Agora, confesse: pode ou não ser muito interessante assistir a essa série de revelações? Com isso, não quero dizer que você esteja necessariamente se divertindo com quem faz papel ridículo ou às custas de quem se expõe para depois se arrepender. Chamo a atenção apenas para o fato de que, sóbrio, observador e (por que não?) analítico, você pode aprender muito sobre seres humanos, especialmente aqueles do seu convívio. Isso poderá ser divertido, constrangedor ou até decepcionante (em relação a algumas pessoas), mas nunca será tempo perdido.

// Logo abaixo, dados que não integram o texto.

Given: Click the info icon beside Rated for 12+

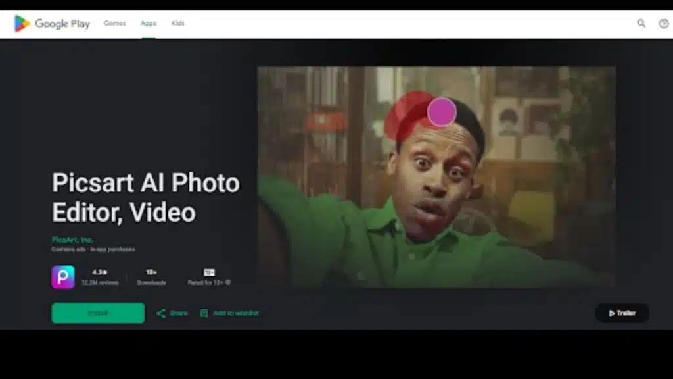Looking at the screenshot, I should click(x=228, y=282).
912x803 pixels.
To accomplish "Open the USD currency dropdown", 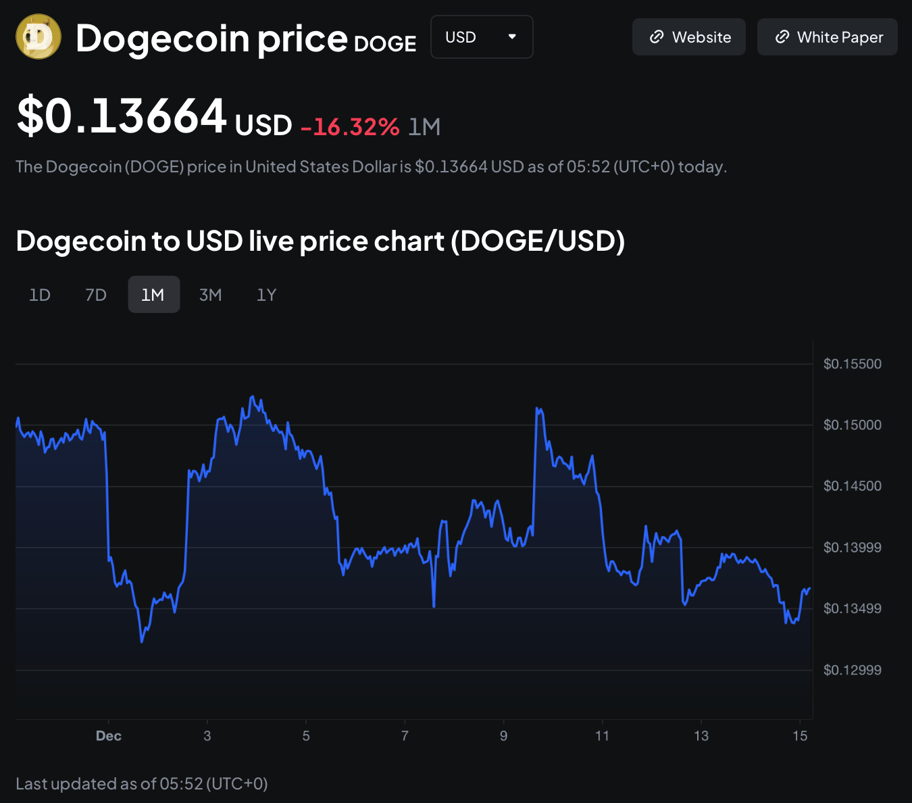I will point(481,37).

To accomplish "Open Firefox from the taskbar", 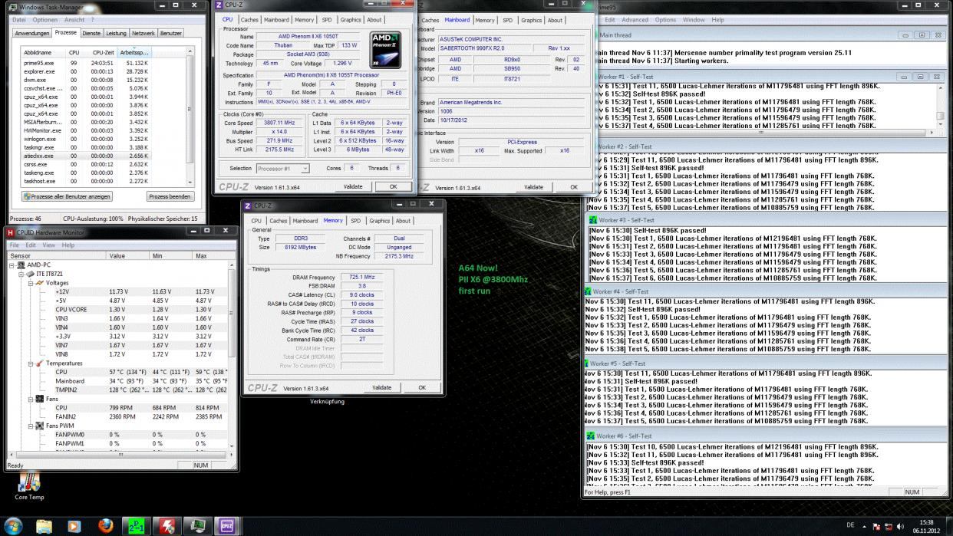I will 105,526.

Last but not least: vale lembrar que você mesmo já pode ter sido o alvo de outras pessoas que, sóbrias e observadoras, viram você em estado alterado. Um dia é da caça, o outro, do caçador. No seu dia de caçador, recomendo tirar o máximo proveito possível. Melhor do que ficar emburrado em um canto, é abrir os olhos e deixar o mundo entrar. Só esteja preparado para tudo. Eu disse: tudo!